To do: Every line below is to be quoted exactly, with nothing added or dropped.
BEGIN
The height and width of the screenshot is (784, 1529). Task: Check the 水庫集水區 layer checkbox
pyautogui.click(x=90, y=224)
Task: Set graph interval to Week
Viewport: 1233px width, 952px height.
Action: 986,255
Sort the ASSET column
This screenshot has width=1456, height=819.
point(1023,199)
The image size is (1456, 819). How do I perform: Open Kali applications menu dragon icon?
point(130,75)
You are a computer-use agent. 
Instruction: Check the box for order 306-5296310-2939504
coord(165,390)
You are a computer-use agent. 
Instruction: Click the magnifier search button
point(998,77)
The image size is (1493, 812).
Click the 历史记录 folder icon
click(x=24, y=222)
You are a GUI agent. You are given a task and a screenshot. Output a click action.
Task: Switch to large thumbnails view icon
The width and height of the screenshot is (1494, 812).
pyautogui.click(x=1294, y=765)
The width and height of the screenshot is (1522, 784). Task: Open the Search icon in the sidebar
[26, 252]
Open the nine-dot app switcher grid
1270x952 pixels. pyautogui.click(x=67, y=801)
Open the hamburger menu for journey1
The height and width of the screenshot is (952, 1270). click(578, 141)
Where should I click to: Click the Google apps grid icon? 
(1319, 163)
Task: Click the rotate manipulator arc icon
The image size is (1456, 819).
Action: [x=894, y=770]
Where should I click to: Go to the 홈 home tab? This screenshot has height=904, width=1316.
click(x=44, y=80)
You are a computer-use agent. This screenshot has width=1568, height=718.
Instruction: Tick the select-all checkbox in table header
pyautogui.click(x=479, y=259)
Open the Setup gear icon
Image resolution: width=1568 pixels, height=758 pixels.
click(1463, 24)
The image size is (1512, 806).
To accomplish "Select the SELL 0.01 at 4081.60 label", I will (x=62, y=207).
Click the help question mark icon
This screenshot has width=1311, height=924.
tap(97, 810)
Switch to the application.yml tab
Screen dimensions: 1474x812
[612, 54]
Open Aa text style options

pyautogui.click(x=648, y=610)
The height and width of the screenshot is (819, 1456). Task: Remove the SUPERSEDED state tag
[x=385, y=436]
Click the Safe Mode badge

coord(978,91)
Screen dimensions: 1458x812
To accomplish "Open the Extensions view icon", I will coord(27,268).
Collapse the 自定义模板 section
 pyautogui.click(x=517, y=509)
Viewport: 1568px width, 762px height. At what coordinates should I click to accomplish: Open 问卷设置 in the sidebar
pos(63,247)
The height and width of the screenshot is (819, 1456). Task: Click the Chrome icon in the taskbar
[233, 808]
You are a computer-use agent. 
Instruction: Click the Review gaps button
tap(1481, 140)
END
Response box:
The height and width of the screenshot is (784, 1529). Task: Check the 水庫集水區 layer checkbox
pyautogui.click(x=90, y=224)
Task: Set graph interval to Week
Viewport: 1233px width, 952px height.
Action: 986,255
Sort the ASSET column
This screenshot has width=1456, height=819.
point(1023,199)
The image size is (1456, 819). How do I perform: Open Kali applications menu dragon icon?
point(130,75)
You are a computer-use agent. 
Instruction: Check the box for order 306-5296310-2939504
coord(165,390)
You are a computer-use agent. 
Instruction: Click the magnifier search button
point(998,77)
The image size is (1493, 812).
Click the 历史记录 folder icon
click(x=24, y=222)
You are a GUI agent. You are given a task and a screenshot. Output a click action.
Task: Switch to large thumbnails view icon
The width and height of the screenshot is (1494, 812).
pyautogui.click(x=1294, y=765)
The width and height of the screenshot is (1522, 784). Task: Open the Search icon in the sidebar
[26, 252]
Open the nine-dot app switcher grid
1270x952 pixels. pyautogui.click(x=67, y=801)
Open the hamburger menu for journey1
The height and width of the screenshot is (952, 1270). click(578, 141)
Where should I click to: Click the Google apps grid icon? 
(1319, 163)
Task: Click the rotate manipulator arc icon
The image size is (1456, 819).
Action: [x=894, y=770]
Where should I click to: Go to the 홈 home tab? This screenshot has height=904, width=1316.
click(x=44, y=80)
You are a computer-use agent. This screenshot has width=1568, height=718.
Instruction: Tick the select-all checkbox in table header
pyautogui.click(x=479, y=259)
Open the Setup gear icon
Image resolution: width=1568 pixels, height=758 pixels.
click(1463, 24)
The image size is (1512, 806).
To accomplish "Select the SELL 0.01 at 4081.60 label", I will (x=62, y=207).
Click the help question mark icon
This screenshot has width=1311, height=924.
tap(97, 810)
Switch to the application.yml tab
Screen dimensions: 1474x812
[612, 54]
Open Aa text style options

pyautogui.click(x=648, y=610)
The height and width of the screenshot is (819, 1456). Task: Remove the SUPERSEDED state tag
[x=385, y=436]
Click the Safe Mode badge

coord(978,91)
Screen dimensions: 1458x812
To accomplish "Open the Extensions view icon", I will coord(27,268).
Collapse the 自定义模板 section
 pyautogui.click(x=517, y=509)
Viewport: 1568px width, 762px height. At what coordinates should I click to accomplish: Open 问卷设置 in the sidebar
pos(63,247)
The height and width of the screenshot is (819, 1456). Task: Click the Chrome icon in the taskbar
[233, 808]
You are a computer-use agent. 
Instruction: Click the Review gaps button
tap(1481, 140)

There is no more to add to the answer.